Starbucks supplier Mississippi River has been granted FDA approval to use recycled content in food and beverage packaging. Starbucks expects to convert its hot beverage cups to 10 per cent recycled material, in a move that sees the coffee giant further integrate environmental practices into its business.
"Beginning to use post-consumer recycled content hot beverage cups is an important milestone for Starbucks in addressing the environmental impact associated with our paper-buying practices," said Jim Donald, Starbucks chief executive designate.
"Starbucks goal is to convert hot cups in our US company-operated retail stores by the end of calendar 2005. We will continue to explore ways to include recycled content in all Starbucks-branded paper goods in our stores."

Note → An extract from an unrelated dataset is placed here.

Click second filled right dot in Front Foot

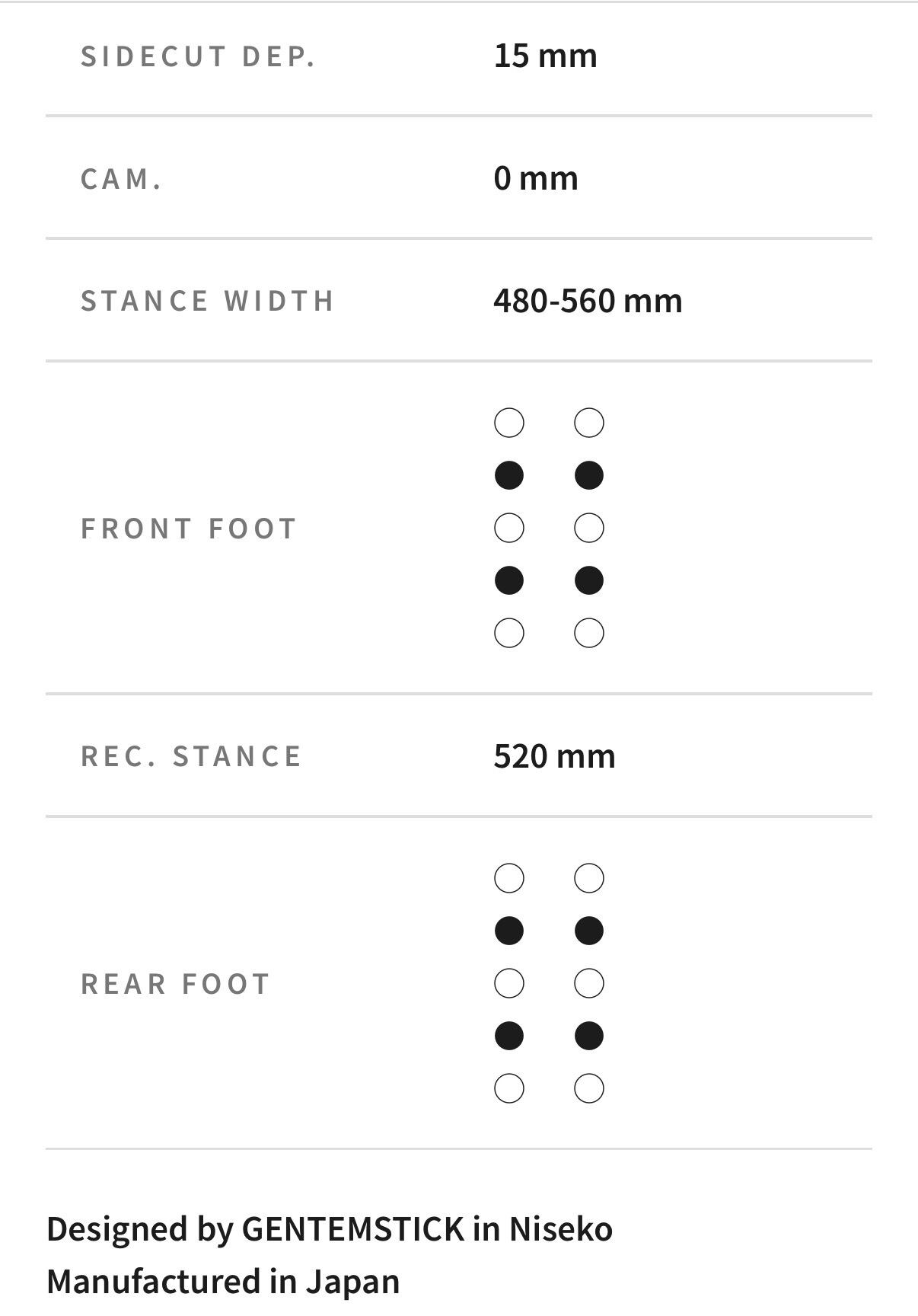(589, 580)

Starbucks, which uses an estimated 1.5 billion cups annually, currently puts recycled paper into its cardboard cup sleeves, napkins and cardboard carriers, but this is the first attempt to introduce recycled beverage packaging.
Environmentalists have welcomed the move, but some have been critical about the amount of recycled material that Starbucks has promised to use. Dr Allen Hershkowitz, a senior scientist at the Natural Resources Defence Council, told the New York Times that although it was a helpful start, 10 per cent recycled content is still minuscule.
Starbucks said it was using only 10 per cent recycled material partly because the material costs more, and indeed, the higher cost is one reason that other food companies have not switched to recycled cups.
US government subsidies for logging and the process of turning waste into usable paper products make recycled paper more expensive than virgin paper. Adding to the cost is the need for coffee cups to be stronger to withstand the hot liquids.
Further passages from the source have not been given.